Je pourrais dire simplement que
c'est parce que j'ai grandi depuis. Que cette lecture qui avait été prescrite à
l'époque s'est imposée d'elle-même aujourd'hui. L'auteur qui rebutait autrefois
par l'austérité de sa pensée me serait devenu fréquentable. Rien d'affriolant
en effet, en ce naguère de première lecture, dans les lignes du prix Nobel pour
un esprit juvénile qui ne rêvait que de frivolités. La complexion de
l'adolescence est porteuse de tellement d'utopies, de fantasmes qu'elle verse à
contre cœur aux questions existentielles. Privilège de la jeunesse, Dieu merci
!
Mais le voilà donc qui sort du
bois celui-là, au travers de cette expression de l'inconscient populaire.
Inconscient il faut vraiment l'être pour le remercier. Camus s'en garde bien,
lui qui n'a de cesse de lui reprocher son silence, l'état de perplexité dans
lequel il nous abandonne, au point de rejoindre Nietzche lorsqu'il annonce que
Dieu est mort.
J'ai donc relu La Peste. Edition
Folio, acquisition 1973 ticket de caisse faisant foi, abandonné en marque-page.
Entre des pages désormais jaunies. Des pages au grammage lourd, on avait cure
des forêts en ce temps-là où l'on n'avait pas encore pris la mesure du trou
dans la couche d'ozone.
Depuis cette date, encore lisible
sur le ticket de caisse, j'ai eu l'occasion de faire plus ample connaissance
avec l'homme révolté au travers de ses autres œuvres, dont celle éponyme. J'ai
acquis désormais la certitude de bénéficier à propos de cet ouvrage d'un
éclairage que ne m'avait pas autorisé mes dissipations adolescentes.

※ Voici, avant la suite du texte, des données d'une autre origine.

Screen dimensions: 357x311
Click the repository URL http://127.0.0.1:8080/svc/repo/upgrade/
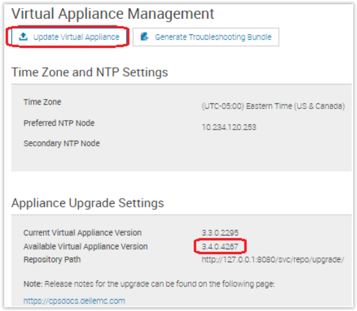tap(273, 260)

Qui a dit qu'on ne relisait
jamais le même livre sous la même couverture ? Cette nouvelle lecture m'a donc
autorisé un regard neuf sur l'œuvre. Elle m'a permis de dénicher le philosophe
derrière le romancier. De décoder les travers et les tourments dont il
s'inspire pour crier sa révolte. Quand il a pris la plume pour écrire cet
ouvrage, il sortait tout juste de cette peste affublée d'un qualificatif de
couleur sombre, qui pour le coup exonère le divin de toute responsabilité quant
à son origine : la peste brune. Une peste d'origine bien humaine celle-là.

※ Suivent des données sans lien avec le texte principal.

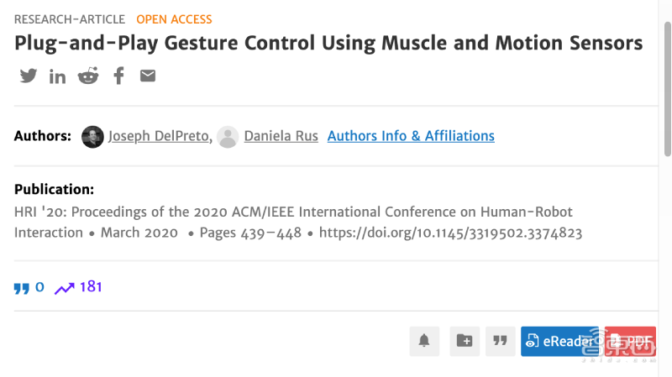This screenshot has height=377, width=672.
Task: Add article to binder folder
Action: (465, 341)
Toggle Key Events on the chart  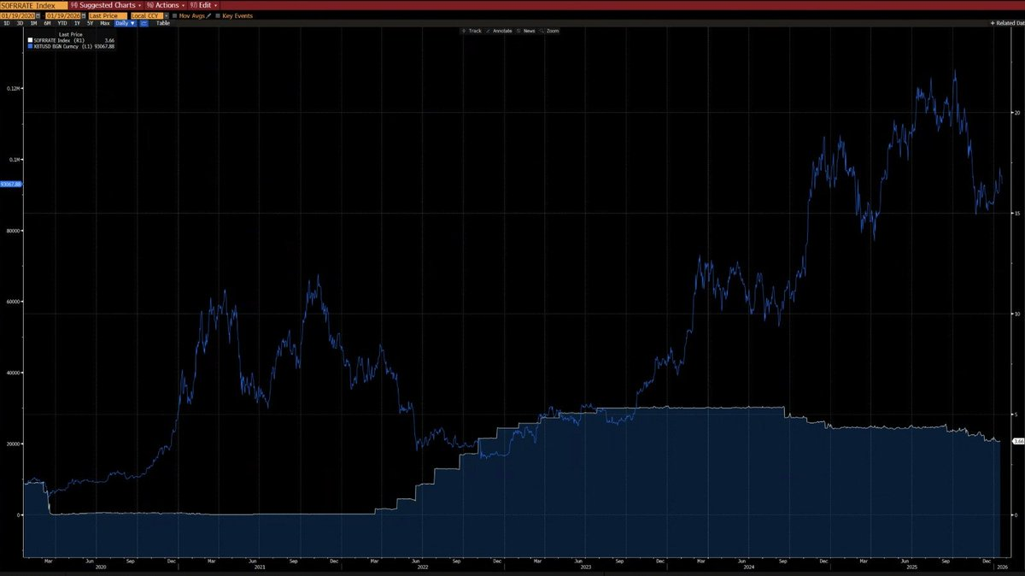pyautogui.click(x=220, y=15)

Comme s'il ne suffisait pas des fléaux naturels pour précipiter l'homme vers
son échéance ultime. Les analogies se dévoilent alors. Dans cet huis-clos à
l'échelle d'une ville, on identifie toutes les postures de l'homme assiégé par l’adversité
: la peur, l'individualisme, la lâcheté, la révolte, la superstition, mais
aussi le courage et l'abnégation, plus rares. Les résistants de la première
heure et ceux qui rejoignent le camp des vainqueurs sur le tard.
Celle nouvelle lecture m'a aussi
fait donner de l'importance au plaidoyer de son auteur contre la peine de mort.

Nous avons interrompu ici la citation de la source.